[Items stored from a collection]
==================================================

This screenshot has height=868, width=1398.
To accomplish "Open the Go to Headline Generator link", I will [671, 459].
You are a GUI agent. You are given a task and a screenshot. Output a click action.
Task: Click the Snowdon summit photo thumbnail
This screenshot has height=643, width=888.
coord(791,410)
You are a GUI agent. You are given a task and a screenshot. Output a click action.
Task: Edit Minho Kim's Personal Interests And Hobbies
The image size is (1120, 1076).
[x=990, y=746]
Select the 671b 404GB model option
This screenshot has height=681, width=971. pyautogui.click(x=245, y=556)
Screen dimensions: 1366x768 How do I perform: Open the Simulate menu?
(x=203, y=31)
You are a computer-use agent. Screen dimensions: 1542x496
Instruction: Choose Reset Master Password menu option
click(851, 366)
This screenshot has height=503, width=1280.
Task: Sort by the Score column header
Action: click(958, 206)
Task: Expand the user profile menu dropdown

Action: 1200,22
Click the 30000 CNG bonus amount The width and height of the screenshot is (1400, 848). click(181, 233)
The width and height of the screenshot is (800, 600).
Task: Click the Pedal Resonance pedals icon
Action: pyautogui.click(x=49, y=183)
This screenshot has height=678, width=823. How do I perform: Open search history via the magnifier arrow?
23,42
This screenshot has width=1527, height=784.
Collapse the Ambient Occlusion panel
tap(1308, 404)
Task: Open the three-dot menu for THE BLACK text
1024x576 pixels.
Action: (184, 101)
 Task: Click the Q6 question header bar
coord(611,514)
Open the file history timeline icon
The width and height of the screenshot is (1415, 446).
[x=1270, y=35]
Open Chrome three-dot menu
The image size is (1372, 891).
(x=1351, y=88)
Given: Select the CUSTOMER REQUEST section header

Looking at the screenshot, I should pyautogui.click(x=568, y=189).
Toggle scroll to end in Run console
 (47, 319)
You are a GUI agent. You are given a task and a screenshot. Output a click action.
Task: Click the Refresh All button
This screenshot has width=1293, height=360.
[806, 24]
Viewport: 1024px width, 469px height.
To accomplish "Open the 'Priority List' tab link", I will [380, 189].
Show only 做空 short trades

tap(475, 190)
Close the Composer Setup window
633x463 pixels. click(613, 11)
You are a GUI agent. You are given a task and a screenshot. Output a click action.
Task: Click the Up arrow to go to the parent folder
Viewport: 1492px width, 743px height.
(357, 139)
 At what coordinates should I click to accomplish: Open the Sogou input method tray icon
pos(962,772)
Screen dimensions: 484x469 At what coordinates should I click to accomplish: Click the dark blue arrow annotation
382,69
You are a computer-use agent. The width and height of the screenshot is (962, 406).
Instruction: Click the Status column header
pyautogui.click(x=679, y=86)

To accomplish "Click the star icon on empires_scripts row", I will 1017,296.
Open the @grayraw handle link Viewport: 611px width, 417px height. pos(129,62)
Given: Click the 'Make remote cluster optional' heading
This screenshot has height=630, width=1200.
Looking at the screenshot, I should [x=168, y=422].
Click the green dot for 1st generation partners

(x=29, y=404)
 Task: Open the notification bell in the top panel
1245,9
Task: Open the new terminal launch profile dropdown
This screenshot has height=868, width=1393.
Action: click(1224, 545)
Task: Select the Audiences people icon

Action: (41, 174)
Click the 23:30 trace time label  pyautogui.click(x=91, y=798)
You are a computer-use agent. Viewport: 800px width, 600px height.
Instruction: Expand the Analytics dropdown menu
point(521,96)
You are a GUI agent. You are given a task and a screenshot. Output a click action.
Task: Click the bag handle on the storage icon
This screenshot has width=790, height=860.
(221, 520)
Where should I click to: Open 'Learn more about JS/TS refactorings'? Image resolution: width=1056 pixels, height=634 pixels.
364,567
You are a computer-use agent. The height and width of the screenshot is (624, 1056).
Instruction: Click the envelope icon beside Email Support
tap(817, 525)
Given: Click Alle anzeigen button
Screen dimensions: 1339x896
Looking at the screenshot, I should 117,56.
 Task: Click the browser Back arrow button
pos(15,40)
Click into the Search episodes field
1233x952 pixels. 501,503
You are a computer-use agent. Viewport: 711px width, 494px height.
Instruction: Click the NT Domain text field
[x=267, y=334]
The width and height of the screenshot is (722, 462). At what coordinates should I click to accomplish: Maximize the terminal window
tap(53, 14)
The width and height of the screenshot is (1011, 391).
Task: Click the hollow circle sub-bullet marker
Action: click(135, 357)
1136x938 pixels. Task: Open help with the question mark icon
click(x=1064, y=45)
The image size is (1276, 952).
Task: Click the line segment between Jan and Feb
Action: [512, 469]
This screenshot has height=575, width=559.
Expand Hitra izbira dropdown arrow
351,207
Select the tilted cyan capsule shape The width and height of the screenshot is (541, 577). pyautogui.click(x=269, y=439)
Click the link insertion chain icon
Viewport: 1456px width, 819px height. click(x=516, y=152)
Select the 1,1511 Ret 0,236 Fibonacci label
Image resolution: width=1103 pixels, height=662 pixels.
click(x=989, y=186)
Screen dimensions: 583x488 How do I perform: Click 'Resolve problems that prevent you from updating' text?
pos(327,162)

==================================================

### TASK INSTRUCTIONS
Can you reproduce word for word the material between the line holding "Screen dimensions: 1366x768" and the line holding "Action: (184, 101)", inclusive?

### ANSWER FOR THE TASK
Screen dimensions: 1366x768 How do I perform: Open the Simulate menu?
(x=203, y=31)
You are a computer-use agent. Screen dimensions: 1542x496
Instruction: Choose Reset Master Password menu option
click(851, 366)
This screenshot has height=503, width=1280.
Task: Sort by the Score column header
Action: click(958, 206)
Task: Expand the user profile menu dropdown

Action: 1200,22
Click the 30000 CNG bonus amount The width and height of the screenshot is (1400, 848). click(181, 233)
The width and height of the screenshot is (800, 600).
Task: Click the Pedal Resonance pedals icon
Action: pyautogui.click(x=49, y=183)
This screenshot has height=678, width=823. How do I perform: Open search history via the magnifier arrow?
23,42
This screenshot has width=1527, height=784.
Collapse the Ambient Occlusion panel
tap(1308, 404)
Task: Open the three-dot menu for THE BLACK text
1024x576 pixels.
Action: (184, 101)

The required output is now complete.